*** GIVEN DATA ***
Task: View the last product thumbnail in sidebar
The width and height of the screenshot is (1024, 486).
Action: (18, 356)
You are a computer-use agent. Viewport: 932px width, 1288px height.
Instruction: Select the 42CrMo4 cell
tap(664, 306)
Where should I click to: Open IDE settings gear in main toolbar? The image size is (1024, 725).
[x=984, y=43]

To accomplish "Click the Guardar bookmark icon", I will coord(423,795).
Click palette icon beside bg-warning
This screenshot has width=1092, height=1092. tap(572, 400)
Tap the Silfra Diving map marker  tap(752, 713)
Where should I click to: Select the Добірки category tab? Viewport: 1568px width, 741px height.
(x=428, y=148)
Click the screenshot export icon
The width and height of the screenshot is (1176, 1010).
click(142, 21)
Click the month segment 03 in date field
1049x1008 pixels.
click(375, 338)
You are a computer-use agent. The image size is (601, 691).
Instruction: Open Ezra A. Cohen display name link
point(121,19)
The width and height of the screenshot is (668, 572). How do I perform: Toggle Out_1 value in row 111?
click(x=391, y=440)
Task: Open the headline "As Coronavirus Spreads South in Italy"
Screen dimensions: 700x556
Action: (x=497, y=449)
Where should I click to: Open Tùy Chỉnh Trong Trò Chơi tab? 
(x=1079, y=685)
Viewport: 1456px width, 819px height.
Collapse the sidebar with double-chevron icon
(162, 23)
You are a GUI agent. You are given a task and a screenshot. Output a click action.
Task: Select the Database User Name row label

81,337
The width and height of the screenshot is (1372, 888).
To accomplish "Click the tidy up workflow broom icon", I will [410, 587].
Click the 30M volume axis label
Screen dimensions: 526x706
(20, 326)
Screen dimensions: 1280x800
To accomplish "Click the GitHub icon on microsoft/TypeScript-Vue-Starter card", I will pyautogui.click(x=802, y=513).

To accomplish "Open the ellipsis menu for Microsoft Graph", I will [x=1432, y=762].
*** End of GIVEN DATA ***
Please report how many lines of the listing contain the word "agent", and include nothing beyond that number.

3